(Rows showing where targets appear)

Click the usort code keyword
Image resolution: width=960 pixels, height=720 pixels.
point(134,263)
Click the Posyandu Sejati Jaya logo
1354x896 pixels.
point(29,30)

Direction>
Locate every line in the records that contains the word "pixels", matching case exactly, and copy each of those lines.

Answer to this problem>
Image resolution: width=960 pixels, height=720 pixels.
1354x896 pixels.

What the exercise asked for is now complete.